5. ‘The gang’s all here’
The Manawatu Gang Show opens this week at the Regent on Broadway. The family-friendly biennial production put on by local Scouts and Guides provides an introduction to production and performance.
It’s ShowTime! Every two years Scouts and Girl Guides get together for the Manawatu Gang Show. The stage revue is an eagerly anticipated tradition – a fast-paced, entertaining family-friendly show.
Show Time director Carol Kelly says the family friendly aspect extends to the cast and crew with a number of families involved in the production.
‘‘It’s exciting that we have family members within the cast; sisters and brothers, parents and children, but also within the production teams we have dads and mums helping out with set construction and costume preparation. It’s a wonderful inclusive atmosphere that infuses the Gang Show team.
‘‘For some, Gang Show is an introduction to performing, and the enthusiasm for the stage stays with them into their later lives.
‘‘The philosophy of Manawatu Gang Show is that it’s as much about the journey as the destination, with many of the cast new to performing,’’ Carol says.
‘‘During the four months of intensive rehearsals, the cast are taught stagecraft and selfconfidence. You can see the personal growth in many of the kids.’’
New cast members are invested into the Gang during a special ceremony, where they receive the ‘‘scarlet scarf’’.
This year’s ShowTime cast of 62 are performing a wide range of diverse acts – 16 items of singing, dancing, acting entertainment.
There’s a moving tribute to World War I soldiers, an upbeat Roaring 20’s dance number and a Candyland segment particularly aimed at younger audience members.

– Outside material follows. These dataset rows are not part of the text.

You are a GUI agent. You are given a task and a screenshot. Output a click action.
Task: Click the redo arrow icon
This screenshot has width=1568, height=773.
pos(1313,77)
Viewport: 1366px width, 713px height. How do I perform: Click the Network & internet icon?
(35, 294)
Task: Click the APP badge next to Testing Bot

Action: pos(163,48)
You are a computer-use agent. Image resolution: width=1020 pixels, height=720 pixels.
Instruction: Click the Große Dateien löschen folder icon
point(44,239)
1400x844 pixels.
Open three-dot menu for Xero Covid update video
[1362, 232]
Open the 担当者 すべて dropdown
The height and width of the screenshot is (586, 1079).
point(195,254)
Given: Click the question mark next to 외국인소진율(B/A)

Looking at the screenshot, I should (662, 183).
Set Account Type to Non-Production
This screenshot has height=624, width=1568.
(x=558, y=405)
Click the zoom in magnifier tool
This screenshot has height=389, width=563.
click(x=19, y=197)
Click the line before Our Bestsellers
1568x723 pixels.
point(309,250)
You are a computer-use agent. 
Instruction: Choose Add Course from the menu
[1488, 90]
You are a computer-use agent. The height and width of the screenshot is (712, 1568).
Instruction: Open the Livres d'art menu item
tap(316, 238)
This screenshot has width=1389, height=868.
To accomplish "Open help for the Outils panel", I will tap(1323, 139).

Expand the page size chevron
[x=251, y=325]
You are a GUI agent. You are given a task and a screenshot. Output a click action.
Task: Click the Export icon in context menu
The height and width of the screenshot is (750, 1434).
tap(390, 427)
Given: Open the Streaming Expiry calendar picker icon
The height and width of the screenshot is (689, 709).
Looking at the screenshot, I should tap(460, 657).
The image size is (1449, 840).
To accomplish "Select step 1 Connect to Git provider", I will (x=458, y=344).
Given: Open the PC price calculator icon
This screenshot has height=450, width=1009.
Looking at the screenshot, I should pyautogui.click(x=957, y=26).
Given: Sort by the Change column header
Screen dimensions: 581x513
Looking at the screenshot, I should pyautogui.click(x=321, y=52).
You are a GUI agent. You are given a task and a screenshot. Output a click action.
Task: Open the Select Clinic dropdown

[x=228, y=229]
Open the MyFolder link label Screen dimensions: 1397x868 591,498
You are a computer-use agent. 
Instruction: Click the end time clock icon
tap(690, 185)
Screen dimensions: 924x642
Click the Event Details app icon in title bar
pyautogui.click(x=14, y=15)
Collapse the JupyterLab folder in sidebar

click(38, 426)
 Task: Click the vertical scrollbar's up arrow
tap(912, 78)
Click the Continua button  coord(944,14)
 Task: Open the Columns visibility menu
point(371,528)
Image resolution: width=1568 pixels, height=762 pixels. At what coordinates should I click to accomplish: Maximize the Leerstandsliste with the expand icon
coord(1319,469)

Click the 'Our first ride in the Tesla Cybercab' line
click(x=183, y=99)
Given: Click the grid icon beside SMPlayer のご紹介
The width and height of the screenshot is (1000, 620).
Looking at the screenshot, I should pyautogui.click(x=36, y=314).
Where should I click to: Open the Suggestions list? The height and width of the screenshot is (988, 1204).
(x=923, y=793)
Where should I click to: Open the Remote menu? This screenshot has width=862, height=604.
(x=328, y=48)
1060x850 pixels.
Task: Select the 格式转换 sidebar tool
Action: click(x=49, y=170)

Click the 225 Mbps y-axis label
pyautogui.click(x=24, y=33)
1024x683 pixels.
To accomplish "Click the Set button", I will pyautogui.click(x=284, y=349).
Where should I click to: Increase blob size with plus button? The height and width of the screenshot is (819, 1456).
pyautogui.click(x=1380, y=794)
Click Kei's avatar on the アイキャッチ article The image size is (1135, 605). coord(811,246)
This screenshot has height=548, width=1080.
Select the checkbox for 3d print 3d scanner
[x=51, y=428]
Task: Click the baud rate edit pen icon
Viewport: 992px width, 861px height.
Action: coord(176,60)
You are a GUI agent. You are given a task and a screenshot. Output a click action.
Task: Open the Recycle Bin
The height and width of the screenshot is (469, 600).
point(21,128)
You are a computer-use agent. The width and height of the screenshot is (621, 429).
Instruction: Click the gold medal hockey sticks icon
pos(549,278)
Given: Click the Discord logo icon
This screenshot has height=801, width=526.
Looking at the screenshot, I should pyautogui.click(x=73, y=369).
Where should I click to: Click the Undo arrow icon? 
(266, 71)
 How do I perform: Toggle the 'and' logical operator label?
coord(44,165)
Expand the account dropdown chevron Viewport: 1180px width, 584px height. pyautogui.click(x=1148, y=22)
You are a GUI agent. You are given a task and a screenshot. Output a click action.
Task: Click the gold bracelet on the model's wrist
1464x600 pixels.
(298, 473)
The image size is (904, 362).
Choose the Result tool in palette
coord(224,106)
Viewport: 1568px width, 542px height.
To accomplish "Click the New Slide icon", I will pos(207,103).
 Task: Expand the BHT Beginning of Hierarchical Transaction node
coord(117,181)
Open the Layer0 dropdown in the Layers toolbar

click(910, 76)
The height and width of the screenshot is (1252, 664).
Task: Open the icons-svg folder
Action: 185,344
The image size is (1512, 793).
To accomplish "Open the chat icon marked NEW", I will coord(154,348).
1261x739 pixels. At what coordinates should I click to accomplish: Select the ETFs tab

Part of the Gang Show tradition is that it includes a more serious message towards the end of the show. This year the message is in the form of an original song written especially for the Manawatu Show Time cast called Speak Up. The song encourages young people to speak up if they need help.
‘‘The cast is truly an amazing family, and this is apparent when they are on stage doing their best for each other.
‘‘We fly people across the stage and have the occasional pyrotechnic explosion. Never a dull moment!’’
Twenty-nine members of the cast are aged between 5 and 10 years old, and perform an item in the first part of the show that gives them a taste of what theatre is all about.
Happy Show Time cast members in their ‘‘HAPPY’’ t-shirts, all ready for the opening number (from left) Jeanette Phillips, Angela Duthie, Molly Walker, Mikayla Dooney, and Zane Illingworth.